# PostgreSQL Migration

PG_PLAN.md §5 migrated `galaxy/notification` from a Redis-only durable store
to the steady-state split codified in `ARCHITECTURE.md §Persistence
Backends`: PostgreSQL is the source of truth for table-shaped notification
state, and Redis keeps only the inbound `notification:intents` stream, the
two outbound streams (`gateway:client-events`, `mail:delivery_commands`),
the persisted consumer offset, and the short-lived per-route exclusivity
lease.

This document records the schema decisions and the non-obvious agreements
behind them.
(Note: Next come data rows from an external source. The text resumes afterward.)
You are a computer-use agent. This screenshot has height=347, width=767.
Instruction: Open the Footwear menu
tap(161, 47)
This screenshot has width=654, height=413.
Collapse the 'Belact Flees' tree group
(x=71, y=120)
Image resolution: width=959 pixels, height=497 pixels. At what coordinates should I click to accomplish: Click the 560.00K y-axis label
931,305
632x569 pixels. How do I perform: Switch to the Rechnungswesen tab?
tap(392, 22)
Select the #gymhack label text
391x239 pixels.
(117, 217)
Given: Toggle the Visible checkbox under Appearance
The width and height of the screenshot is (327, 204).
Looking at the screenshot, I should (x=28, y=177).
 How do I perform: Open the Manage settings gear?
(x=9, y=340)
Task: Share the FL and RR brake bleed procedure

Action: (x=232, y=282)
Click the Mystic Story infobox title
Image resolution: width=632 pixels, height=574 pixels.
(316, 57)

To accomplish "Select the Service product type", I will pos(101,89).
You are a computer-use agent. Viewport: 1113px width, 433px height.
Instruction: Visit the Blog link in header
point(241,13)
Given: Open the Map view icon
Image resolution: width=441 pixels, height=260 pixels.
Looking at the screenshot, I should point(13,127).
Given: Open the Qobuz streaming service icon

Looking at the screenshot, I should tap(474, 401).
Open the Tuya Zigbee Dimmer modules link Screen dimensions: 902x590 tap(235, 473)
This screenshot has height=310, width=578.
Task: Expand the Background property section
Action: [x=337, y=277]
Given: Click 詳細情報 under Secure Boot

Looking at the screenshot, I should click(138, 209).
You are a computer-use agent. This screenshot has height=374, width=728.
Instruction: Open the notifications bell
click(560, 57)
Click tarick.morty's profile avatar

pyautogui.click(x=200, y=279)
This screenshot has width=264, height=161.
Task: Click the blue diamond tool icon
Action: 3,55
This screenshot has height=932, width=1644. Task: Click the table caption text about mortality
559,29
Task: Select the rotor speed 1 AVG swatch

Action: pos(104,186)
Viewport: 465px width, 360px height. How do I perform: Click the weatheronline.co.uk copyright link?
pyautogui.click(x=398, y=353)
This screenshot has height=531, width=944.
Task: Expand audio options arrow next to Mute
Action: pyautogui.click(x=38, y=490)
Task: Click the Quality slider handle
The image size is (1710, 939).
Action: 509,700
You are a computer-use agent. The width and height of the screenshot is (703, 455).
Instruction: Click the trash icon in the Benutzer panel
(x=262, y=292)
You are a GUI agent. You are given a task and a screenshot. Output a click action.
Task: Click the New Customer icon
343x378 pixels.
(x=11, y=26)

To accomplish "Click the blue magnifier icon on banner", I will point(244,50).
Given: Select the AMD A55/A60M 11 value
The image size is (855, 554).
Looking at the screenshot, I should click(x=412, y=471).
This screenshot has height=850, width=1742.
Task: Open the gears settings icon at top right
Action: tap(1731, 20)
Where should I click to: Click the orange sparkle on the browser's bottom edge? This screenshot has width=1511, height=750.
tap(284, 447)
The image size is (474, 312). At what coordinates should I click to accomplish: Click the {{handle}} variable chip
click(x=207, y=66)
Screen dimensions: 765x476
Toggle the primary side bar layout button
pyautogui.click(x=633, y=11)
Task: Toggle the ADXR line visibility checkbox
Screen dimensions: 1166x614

Use it together with the migration script
(`internal/adapters/postgres/migrations/00001_init.sql`) and the runtime
wiring (`internal/app/runtime.go`).

## Outcomes

- Schema `notification` (provisioned externally) holds the durable state:
  `records`, `routes`, `dead_letters`, `malformed_intents`.
- The runtime opens one PostgreSQL pool via `pkg/postgres.OpenPrimary`,
  applies embedded goose migrations strictly before any HTTP listener
  becomes ready, and exits non-zero when migration or ping fails.
- The runtime opens one shared `*redis.Client` via
  `pkg/redisconn.NewMasterClient` and passes it to the intent consumer, the
  publishers (outbound XADDs), the route lease store, and the persisted
  stream offset store.
- The Redis adapter package (`internal/adapters/redisstate/`) is reduced to
  the surviving `LeaseStore`, `StreamOffsetStore`, and a slim `Keyspace`
  exposing only `RouteLease(notificationID, routeID)`,
  `StreamOffset(stream)`, and `Intents()`. The Lua-backed atomic writer,
  the route-state mutation scripts, the records/routes/idempotency/dead-
  letters/malformed-intents keyspace, and the per-record TTL constants are
  gone.
- Configuration drops `NOTIFICATION_REDIS_USERNAME` /
  `NOTIFICATION_REDIS_TLS_ENABLED` / `NOTIFICATION_REDIS_ADDR` and
  introduces `NOTIFICATION_REDIS_MASTER_ADDR` /
  `NOTIFICATION_REDIS_REPLICA_ADDRS` plus `NOTIFICATION_POSTGRES_*`. The
  retention knobs `NOTIFICATION_RECORD_TTL` /
  `NOTIFICATION_DEAD_LETTER_TTL` are renamed to
  `NOTIFICATION_RECORD_RETENTION` /
  `NOTIFICATION_MALFORMED_INTENT_RETENTION`, and a new
  `NOTIFICATION_CLEANUP_INTERVAL` drives the periodic SQL retention
  worker.

## Decisions

### 1. One schema, externally-provisioned role

**Decision.** The `notification` schema and the matching
`notificationservice` role are created outside the migration sequence (in
tests, by
`integration/internal/harness/postgres_container.go::EnsureRoleAndSchema`;
in production, by an ops init script not in scope for this stage). The
embedded migration `00001_init.sql` only contains DDL for tables and
indexes and assumes it runs as the schema owner with
`search_path=notification`.

**Why.** Mixing role creation, schema creation, and table DDL into one
script forces every consumer of the migration to run as a superuser. The
schema-per-service architectural rule
(`ARCHITECTURE.md §Persistence Backends`) lines up neatly with the
operational split: ops provisions roles and schemas, the service applies
schema-scoped migrations.

### 2. Idempotency record IS the records row

**Decision.** The `records` table carries `producer`, `idempotency_key`,
`request_fingerprint`, and `idempotency_expires_at` columns and a
`UNIQUE (producer, idempotency_key)` constraint. Acceptance flows insert
the row directly; a duplicate request races on the UNIQUE constraint and
surfaces as `acceptintent.ErrConflict`. There is no separate idempotency
table.

**Why.** PG_PLAN.md §3 fixed this rule for every PG-backed service. With
the reservation living on the durable record, recovery is a single fact —
the row either exists or it does not — so no Redis-loss window can make a
duplicate sneak through. The `records.accepted_at` value doubles as the
`IdempotencyRecord.CreatedAt` returned to the service layer.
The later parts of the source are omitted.